Figure 8. A clinical pathway for the diagnosis of acute MI

Figure 8. A clinical pathway for the diagnosis of acute MI

Investigations should begin with an ECG. Ischaemic ECG changes, especially ST-segment elevation/depression and T wave inversion, are of particular relevance. The ECG can point to the potential area of myocardium implicated in MI. If initial ECGs are negative, they should be repeated if there is ongoing chest pain or suspicion. Serum troponin levels should be assayed at the time of initial assessment and then at 3–6 hours. A rise and then fall of troponins with at least one elevated reading is highly suggestive of MI, but careful clinical evaluation is required before the diagnosis can be established. In the absence of other evidence of myocardial ischaemia, alternative diagnoses should be considered. A chest X-ray may provide additional diagnostic information and should be considered in patients being evaluated for possible MI. A widened mediastinum could suggest an aortic dissection, but obtaining a chest X-ray should not delay the urgent treatment of a patient presenting with a ST-elevation MI.

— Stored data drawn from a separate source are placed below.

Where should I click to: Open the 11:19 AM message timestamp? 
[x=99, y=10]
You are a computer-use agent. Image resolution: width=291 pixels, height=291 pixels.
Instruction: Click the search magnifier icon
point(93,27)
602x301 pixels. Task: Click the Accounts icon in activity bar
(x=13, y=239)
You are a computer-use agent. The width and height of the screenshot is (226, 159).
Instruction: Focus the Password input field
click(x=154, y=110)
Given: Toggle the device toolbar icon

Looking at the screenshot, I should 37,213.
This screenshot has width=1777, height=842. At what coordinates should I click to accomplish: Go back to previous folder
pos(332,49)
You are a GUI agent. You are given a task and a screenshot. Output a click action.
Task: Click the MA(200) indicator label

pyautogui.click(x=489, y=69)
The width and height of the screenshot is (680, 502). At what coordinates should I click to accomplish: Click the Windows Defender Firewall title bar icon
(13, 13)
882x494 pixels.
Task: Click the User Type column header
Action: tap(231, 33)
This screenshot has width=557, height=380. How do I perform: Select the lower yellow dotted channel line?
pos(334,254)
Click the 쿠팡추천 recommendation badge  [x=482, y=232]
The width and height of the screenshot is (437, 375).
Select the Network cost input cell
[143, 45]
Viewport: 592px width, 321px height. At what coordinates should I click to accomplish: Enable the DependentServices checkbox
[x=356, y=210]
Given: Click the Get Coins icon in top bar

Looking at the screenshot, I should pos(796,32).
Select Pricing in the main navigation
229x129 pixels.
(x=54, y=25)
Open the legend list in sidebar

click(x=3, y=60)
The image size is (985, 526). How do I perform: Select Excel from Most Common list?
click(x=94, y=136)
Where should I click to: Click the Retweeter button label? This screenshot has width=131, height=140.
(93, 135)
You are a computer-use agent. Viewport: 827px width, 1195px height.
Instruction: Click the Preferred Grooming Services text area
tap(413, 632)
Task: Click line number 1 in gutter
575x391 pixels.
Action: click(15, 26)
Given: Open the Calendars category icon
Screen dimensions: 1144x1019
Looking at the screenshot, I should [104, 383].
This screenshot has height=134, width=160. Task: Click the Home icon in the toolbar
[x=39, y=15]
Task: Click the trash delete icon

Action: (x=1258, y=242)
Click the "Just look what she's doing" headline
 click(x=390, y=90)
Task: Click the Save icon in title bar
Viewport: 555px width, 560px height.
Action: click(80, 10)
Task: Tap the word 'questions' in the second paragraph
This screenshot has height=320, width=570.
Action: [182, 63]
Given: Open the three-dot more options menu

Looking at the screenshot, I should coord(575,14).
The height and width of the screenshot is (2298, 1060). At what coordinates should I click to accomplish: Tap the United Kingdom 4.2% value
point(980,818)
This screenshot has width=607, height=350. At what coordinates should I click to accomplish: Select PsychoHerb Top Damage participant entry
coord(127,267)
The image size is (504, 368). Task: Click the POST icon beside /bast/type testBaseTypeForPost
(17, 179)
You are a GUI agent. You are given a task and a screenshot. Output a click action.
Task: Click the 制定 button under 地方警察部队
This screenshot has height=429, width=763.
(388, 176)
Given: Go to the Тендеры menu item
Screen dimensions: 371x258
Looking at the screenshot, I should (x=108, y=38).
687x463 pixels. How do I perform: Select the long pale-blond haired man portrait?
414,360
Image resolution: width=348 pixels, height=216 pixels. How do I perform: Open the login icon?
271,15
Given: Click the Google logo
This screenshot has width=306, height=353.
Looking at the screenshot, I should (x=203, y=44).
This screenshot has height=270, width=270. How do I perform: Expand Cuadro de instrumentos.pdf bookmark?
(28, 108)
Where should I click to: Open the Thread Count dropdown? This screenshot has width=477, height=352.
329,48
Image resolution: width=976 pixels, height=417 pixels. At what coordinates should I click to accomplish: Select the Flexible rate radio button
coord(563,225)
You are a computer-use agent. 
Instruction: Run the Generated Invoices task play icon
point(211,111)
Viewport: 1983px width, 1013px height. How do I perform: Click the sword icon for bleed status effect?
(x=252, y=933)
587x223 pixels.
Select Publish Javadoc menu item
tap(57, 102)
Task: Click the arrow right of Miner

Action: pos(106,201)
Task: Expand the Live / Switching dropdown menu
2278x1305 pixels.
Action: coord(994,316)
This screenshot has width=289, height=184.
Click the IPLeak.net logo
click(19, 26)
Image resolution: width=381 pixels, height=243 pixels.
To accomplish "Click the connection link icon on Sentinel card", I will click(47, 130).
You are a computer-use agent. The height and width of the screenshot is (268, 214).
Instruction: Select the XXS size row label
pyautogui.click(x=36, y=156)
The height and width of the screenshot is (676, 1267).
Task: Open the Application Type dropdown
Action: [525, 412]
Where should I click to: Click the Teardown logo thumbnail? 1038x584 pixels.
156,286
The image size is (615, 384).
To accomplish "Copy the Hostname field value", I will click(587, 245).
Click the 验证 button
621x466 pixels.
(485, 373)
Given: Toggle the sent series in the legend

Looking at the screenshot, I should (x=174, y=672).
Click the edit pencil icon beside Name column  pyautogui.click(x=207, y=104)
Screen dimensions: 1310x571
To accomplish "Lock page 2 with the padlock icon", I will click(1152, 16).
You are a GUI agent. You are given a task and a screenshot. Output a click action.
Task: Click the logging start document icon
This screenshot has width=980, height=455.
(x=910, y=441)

If the investigation findings, including serial ECGs and troponin measurements, are negative, then MI is excluded, although unstable angina is still possible. If investigation findings demonstrate ECG changes or serum troponin elevation, then MI is possible, but not certain. In cases where the diagnosis of MI is possible or highly likely, the patient should be referred for inpatient specialist cardiology review, with a view to early coronary angiography in appropriate patients. A transthoracic echocardiogram may supply valuable additional information in patients not thought to warrant immediate coronary angiography. Initial treatment should consist of anti-platelet therapy, a beta-blocker and a statin. If coronary angiography does not reveal evidence of obstructive coronary artery disease, then alternative diagnoses should be considered.

The patients in case studies 2 and 3 all went through this diagnostic regimen, and had significant coronary artery disease excluded by investigations, before arriving at the diagnoses of pulmonary embolus and Takotsubo cardiomyopathy, respectively. If the initial assessment and investigations indicate that MI is unlikely, then alternative causes for the patient’s presentation should be considered. It is important to note that serum troponin elevation is an important clinical prognostic factor, even if the elevated troponin is not due to MI. It is always important to carefully assess and diagnose the underlying clinical conditions.

Key points

  • Diagnosis of MI requires evidence of myocardial ischaemia by either:
    • history (most typically chest pain) and/or
    • ischaemic ECG changes (ST-segment elevation or depression and/or T wave inversion) and/or
    • imaging evidence of myocardial ischaemia, such as a regional wall motion abnormality or scarring on ECG
    • evidence of myocardial necrosis
    • troponin rise/fall with one value >99th percentile upper reference limit.
  • Possible cases of MI should be referred for inpatient specialist cardiology review with consideration given to early coronary angiography in appropriate settings.
  • There are many causes of serum troponin elevation other than myocardial necrosis.
  • The underlying clinical conditions causing serum troponin elevation should be carefully assessed and diagnosed.

Competing interests: None.
Provenance and peer review: Not commissioned; externally peer reviewed.